WHAT YOU NEED TO DO: Copy out all the entries below, word for word.

Dataset items
※ ※ ※

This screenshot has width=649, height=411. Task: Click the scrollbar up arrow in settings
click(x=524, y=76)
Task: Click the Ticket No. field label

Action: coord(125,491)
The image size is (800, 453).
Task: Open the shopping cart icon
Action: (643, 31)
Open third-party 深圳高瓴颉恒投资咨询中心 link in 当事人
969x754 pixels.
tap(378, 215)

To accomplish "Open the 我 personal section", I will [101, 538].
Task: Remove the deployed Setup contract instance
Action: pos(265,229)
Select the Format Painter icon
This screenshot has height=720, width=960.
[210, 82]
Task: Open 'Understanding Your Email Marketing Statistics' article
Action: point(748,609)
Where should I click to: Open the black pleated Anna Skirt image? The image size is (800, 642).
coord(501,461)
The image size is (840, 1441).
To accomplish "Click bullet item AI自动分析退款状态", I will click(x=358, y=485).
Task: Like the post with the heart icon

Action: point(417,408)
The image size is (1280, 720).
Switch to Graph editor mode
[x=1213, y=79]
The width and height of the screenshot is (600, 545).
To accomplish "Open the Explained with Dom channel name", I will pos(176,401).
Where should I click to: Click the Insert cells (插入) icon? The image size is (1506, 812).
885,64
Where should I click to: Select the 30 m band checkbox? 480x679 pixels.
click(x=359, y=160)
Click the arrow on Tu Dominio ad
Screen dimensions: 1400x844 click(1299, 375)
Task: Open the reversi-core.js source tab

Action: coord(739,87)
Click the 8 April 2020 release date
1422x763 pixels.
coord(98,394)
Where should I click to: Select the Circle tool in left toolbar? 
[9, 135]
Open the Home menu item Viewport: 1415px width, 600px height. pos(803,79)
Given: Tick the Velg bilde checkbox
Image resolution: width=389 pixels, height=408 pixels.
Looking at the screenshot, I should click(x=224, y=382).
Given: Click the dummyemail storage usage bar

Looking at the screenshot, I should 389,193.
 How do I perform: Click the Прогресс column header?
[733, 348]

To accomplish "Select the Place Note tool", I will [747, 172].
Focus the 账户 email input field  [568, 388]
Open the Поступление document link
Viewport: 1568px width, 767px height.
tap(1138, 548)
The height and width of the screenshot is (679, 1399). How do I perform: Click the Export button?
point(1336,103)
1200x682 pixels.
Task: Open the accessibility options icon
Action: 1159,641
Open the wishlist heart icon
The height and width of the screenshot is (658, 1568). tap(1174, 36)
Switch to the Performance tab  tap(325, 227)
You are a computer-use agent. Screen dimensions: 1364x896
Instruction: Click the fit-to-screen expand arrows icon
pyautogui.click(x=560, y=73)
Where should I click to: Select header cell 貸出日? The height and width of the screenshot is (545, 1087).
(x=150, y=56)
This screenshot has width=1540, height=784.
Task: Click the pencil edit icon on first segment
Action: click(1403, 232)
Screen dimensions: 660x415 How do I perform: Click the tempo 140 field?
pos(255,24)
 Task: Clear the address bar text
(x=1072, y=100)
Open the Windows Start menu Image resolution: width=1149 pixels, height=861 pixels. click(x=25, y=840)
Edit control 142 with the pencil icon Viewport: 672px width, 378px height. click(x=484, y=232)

※ ※ ※

EXERCISE OUTPUT:
This screenshot has width=649, height=411. Task: Click the scrollbar up arrow in settings
click(x=524, y=76)
Task: Click the Ticket No. field label

Action: coord(125,491)
The image size is (800, 453).
Task: Open the shopping cart icon
Action: (643, 31)
Open third-party 深圳高瓴颉恒投资咨询中心 link in 当事人
969x754 pixels.
tap(378, 215)

To accomplish "Open the 我 personal section", I will [101, 538].
Task: Remove the deployed Setup contract instance
Action: pos(265,229)
Select the Format Painter icon
This screenshot has height=720, width=960.
[210, 82]
Task: Open 'Understanding Your Email Marketing Statistics' article
Action: point(748,609)
Where should I click to: Open the black pleated Anna Skirt image? The image size is (800, 642).
coord(501,461)
The image size is (840, 1441).
To accomplish "Click bullet item AI自动分析退款状态", I will click(x=358, y=485).
Task: Like the post with the heart icon

Action: point(417,408)
The image size is (1280, 720).
Switch to Graph editor mode
[x=1213, y=79]
The width and height of the screenshot is (600, 545).
To accomplish "Open the Explained with Dom channel name", I will pos(176,401).
Where should I click to: Click the Insert cells (插入) icon? The image size is (1506, 812).
885,64
Where should I click to: Select the 30 m band checkbox? 480x679 pixels.
click(x=359, y=160)
Click the arrow on Tu Dominio ad
Screen dimensions: 1400x844 click(1299, 375)
Task: Open the reversi-core.js source tab

Action: coord(739,87)
Click the 8 April 2020 release date
1422x763 pixels.
coord(98,394)
Where should I click to: Select the Circle tool in left toolbar? 
[9, 135]
Open the Home menu item Viewport: 1415px width, 600px height. pos(803,79)
Given: Tick the Velg bilde checkbox
Image resolution: width=389 pixels, height=408 pixels.
Looking at the screenshot, I should click(x=224, y=382).
Given: Click the dummyemail storage usage bar

Looking at the screenshot, I should 389,193.
 How do I perform: Click the Прогресс column header?
[733, 348]

To accomplish "Select the Place Note tool", I will [747, 172].
Focus the 账户 email input field  [568, 388]
Open the Поступление document link
Viewport: 1568px width, 767px height.
tap(1138, 548)
The height and width of the screenshot is (679, 1399). How do I perform: Click the Export button?
point(1336,103)
1200x682 pixels.
Task: Open the accessibility options icon
Action: 1159,641
Open the wishlist heart icon
The height and width of the screenshot is (658, 1568). tap(1174, 36)
Switch to the Performance tab  tap(325, 227)
You are a computer-use agent. Screen dimensions: 1364x896
Instruction: Click the fit-to-screen expand arrows icon
pyautogui.click(x=560, y=73)
Where should I click to: Select header cell 貸出日? The height and width of the screenshot is (545, 1087).
(x=150, y=56)
This screenshot has width=1540, height=784.
Task: Click the pencil edit icon on first segment
Action: click(1403, 232)
Screen dimensions: 660x415 How do I perform: Click the tempo 140 field?
pos(255,24)
 Task: Clear the address bar text
(x=1072, y=100)
Open the Windows Start menu Image resolution: width=1149 pixels, height=861 pixels. click(x=25, y=840)
Edit control 142 with the pencil icon Viewport: 672px width, 378px height. click(x=484, y=232)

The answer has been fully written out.